Bill Parker of Horton Hill Farm in Jefferson has been beekeeping for 10 years. His bees are feasting on aster and goldenrod pollen now, and making plenty of honey. From the family farm, the family sells raw honey. The bees are local, gathered from trees and a local barn rafter. Through the years, he has split colonies, and relocated them to better spots.
”I will get a call ... and we will go retrieve a swarm,” Parker said. “I also see their pollination effect on my apple trees here at the farm, and enjoy these bees for all that they do.”
He doesn’t keep all the bees for himself, either; Parker said he recently got a call from a man in Charlotteville seeking his help.
”I am going to split one of my hives for him, and take that over,” Parker said. “You learn alot from each other.”
Fall is harvesting time for the beekeeper, and time to go through the boxes, making sure the nests will be dry and will hold the food the bees will need for winter.

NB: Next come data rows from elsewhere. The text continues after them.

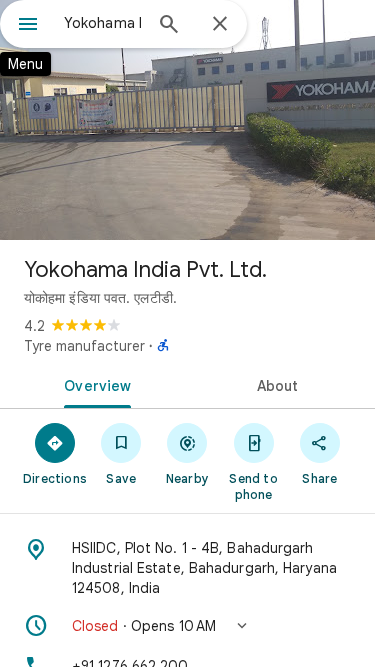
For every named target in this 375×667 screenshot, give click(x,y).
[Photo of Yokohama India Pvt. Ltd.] (187, 120)
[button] (187, 626)
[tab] (94, 384)
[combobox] (102, 23)
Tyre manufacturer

Though the bees get quiet at this time of year, Parker said, he can see his bees buzzing in and out, over the pond. His 10 hives face the afternoon sun and stay warm in the winter months.
From colony behavior to learning about the health benefits of honey, the topic of bee-keeping offers many learning paths.
For example, Hanson said she learned the hard way that her bees don’t care for banana. Parker said he has learned something new about bees, keeping up with his 10 hives every day.
They all agree that their interest has grown and are proud to be part of the beekeeping community.
”How neat is that,” Parker said, “to see such an interesting insect make food.”